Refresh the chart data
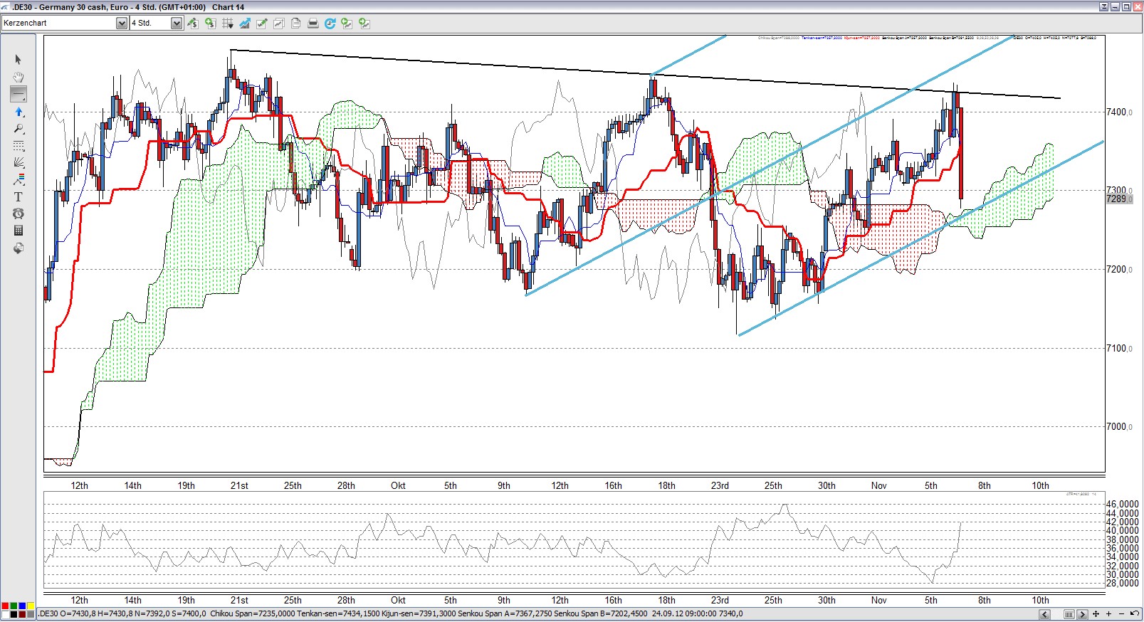1144x622 pixels. 330,23
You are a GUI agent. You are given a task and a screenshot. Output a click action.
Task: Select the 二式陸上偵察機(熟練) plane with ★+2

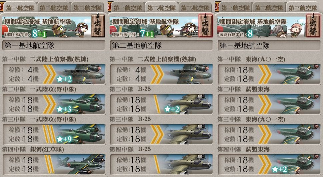(54, 74)

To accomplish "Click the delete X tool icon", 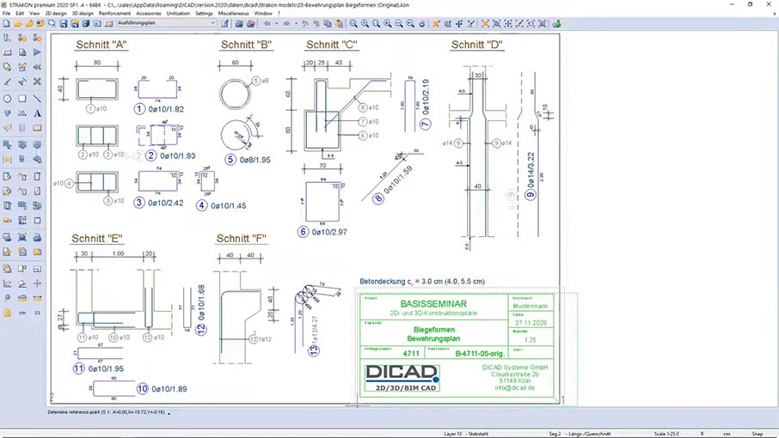I will point(38,82).
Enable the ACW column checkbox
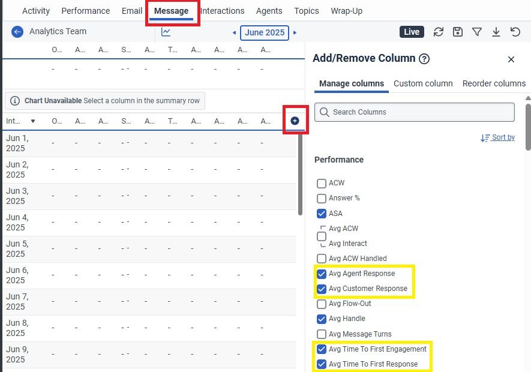The image size is (531, 372). pos(322,183)
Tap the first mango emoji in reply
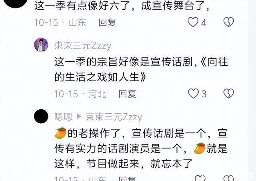 [x=60, y=133]

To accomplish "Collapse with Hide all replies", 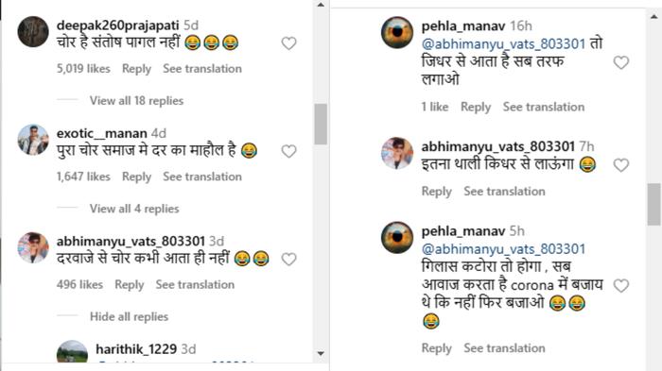I will (129, 316).
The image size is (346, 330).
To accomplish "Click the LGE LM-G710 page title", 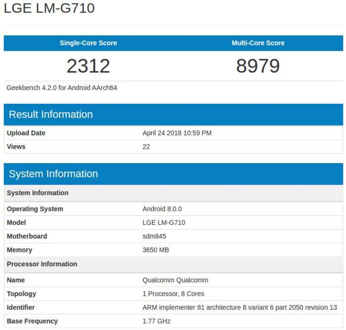I will coord(49,8).
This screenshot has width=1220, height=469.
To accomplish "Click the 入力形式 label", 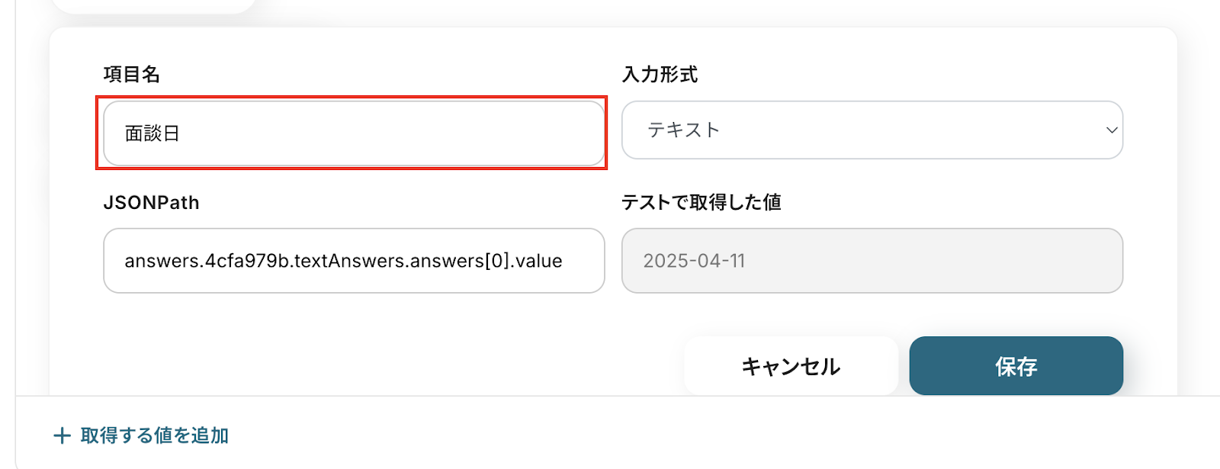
....
→ **WHAT THE TASK REQUIRES**
Return the lines of the listing verbatim, starting with the line containing "This screenshot has width=1220, height=469." and continuing through the end of the listing. Omit the pictures from the output.

→ **CORRECT ANSWER**
This screenshot has width=1220, height=469.
To accomplish "Click the 入力形式 label", 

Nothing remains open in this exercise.